It’s official: Martin Road won’t be on the new Exit 14 signs off Interstate 985.
The contractor working on the interchange will install the signs with just the name of H.F. Reed Industrial Parkway “when the project reaches that point in construction,” said Scott D. Frederick, area manager with the Georgia Department of Transportation, in an email Monday, July 30.
The Gainesville-Hall Metropolitan Planning Organization, the Hall County area’s lead transportation planning agency, had sought Martin Road’s removal from the sign, as long as the signs hadn’t already been made.
“The contractor had not ordered the signs for the project,” Frederick said.
The issue came up in the spring when Martin Road area residents learned that the DOT was planning for northbound and southbound signs on I-985 to direct motorists to Martin Road and H.F. Reed.
The $34 million interchange project, which is well underway with an estimated completion in fall of 2019, calls for a diamond interchange connecting Martin Road at Ga. 13 on the east side of I-985 to H.F. Reed at Thurmon Tanner Parkway on the west side.
“We respectfully request to remove Martin Road from the Exit 14 interstate signs on I-985,” Darlene Long, chairwoman of Martin Road Stakeholders, said in an April 22 email to state and local officials.

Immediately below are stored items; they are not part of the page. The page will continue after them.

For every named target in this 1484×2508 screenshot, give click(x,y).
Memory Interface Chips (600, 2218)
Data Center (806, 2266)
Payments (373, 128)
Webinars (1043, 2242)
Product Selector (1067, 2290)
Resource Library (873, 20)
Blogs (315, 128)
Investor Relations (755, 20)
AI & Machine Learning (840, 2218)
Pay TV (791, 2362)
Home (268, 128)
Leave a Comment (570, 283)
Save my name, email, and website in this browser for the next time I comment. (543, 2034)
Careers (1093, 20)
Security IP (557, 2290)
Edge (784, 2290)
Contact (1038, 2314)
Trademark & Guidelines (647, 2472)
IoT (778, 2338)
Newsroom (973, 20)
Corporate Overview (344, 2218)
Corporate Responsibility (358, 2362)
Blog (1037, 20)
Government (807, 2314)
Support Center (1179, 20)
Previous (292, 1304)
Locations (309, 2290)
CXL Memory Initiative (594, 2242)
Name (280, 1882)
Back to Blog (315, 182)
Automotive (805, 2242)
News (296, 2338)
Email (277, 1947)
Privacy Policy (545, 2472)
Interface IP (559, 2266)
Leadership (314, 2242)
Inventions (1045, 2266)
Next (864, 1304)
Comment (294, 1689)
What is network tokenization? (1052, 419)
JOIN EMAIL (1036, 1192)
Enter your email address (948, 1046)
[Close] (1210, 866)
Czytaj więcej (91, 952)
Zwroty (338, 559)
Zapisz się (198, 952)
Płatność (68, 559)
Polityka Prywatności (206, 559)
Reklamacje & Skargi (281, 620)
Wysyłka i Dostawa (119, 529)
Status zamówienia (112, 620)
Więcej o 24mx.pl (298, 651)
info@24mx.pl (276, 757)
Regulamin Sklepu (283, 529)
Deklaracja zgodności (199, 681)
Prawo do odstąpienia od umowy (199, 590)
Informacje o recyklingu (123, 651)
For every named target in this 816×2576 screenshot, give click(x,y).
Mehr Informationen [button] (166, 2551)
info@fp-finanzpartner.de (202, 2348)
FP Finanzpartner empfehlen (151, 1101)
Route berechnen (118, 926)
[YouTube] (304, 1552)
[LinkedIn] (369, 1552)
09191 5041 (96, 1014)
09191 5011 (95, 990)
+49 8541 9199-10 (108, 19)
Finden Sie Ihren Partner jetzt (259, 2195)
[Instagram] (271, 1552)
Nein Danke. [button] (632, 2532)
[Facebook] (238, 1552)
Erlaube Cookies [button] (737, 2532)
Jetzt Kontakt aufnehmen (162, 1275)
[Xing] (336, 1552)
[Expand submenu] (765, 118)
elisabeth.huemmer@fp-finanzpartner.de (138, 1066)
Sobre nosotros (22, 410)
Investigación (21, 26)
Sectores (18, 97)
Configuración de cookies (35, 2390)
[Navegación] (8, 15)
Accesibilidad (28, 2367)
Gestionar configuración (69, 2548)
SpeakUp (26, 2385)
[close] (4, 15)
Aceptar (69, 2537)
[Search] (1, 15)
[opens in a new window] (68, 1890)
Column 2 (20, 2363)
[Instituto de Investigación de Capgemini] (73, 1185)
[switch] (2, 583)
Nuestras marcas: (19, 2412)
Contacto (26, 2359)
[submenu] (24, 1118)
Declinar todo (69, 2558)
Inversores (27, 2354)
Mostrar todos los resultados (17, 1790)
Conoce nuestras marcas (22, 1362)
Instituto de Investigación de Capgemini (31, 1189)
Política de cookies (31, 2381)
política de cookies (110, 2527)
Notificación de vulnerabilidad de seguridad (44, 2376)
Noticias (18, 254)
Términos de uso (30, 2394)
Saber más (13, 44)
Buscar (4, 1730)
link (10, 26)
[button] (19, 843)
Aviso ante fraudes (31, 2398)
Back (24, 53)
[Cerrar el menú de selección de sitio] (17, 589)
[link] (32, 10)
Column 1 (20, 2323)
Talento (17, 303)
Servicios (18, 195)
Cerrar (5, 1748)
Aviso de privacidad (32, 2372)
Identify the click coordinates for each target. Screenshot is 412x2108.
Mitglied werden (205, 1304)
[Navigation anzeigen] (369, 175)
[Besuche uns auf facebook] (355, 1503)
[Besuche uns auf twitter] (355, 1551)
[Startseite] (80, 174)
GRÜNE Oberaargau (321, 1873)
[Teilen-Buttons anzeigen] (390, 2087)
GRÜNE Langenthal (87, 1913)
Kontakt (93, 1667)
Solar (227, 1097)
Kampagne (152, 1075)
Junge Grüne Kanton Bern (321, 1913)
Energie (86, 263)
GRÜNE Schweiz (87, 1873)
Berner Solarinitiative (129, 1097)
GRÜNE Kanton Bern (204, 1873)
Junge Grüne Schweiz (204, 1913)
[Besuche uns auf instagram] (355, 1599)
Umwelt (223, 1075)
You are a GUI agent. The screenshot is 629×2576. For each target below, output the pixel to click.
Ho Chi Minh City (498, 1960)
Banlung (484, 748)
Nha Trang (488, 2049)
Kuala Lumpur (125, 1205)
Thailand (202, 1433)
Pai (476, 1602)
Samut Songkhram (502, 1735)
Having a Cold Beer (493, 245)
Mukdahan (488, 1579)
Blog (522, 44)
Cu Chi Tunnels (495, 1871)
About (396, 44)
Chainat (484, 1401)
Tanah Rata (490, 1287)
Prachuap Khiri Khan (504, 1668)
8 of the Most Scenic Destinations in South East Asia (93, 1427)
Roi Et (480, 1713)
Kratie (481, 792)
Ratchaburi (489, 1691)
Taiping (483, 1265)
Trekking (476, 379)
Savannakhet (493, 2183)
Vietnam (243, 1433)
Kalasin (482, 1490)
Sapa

The issue tore at old wounds for residents — many of whom didn’t think the interchange was needed in the first place and had placed “Stop Exit 14” signs in their yards.
The worry has long been the flood of traffic a new interchange might bring, particularly trucks, through a mostly residential neighborhood.
“Martin Road does not need to be extended into a freight corridor, especially since the widening of this residential road will not happen,” Long said. “Martin Road is no longer a part of this freight exit and is a no-truck zone road.”
In their quest to remove Martin Road from the sign, residents had the support of Hall County Commissioner Billy Powell, who said, “If you want to steer traffic away from Martin Road, you don’t advertise Martin Road up ahead.”
The MPO’s decision-making Policy Committee, a group comprising top area elected officials, agreed, pushing for the removal in a May 8 vote.
Meanwhile, Martin Road has gotten — and is getting — other fixes to help slow traffic. Stop signs have been installed and a roundabout at JM Turk is planned.
“We are moving toward getting things under control,” said Gary McClung, a Martin Road Stakeholders Committee member. “We are still having some issues with speeding going east into the junction of JM Turk with Martin Road.”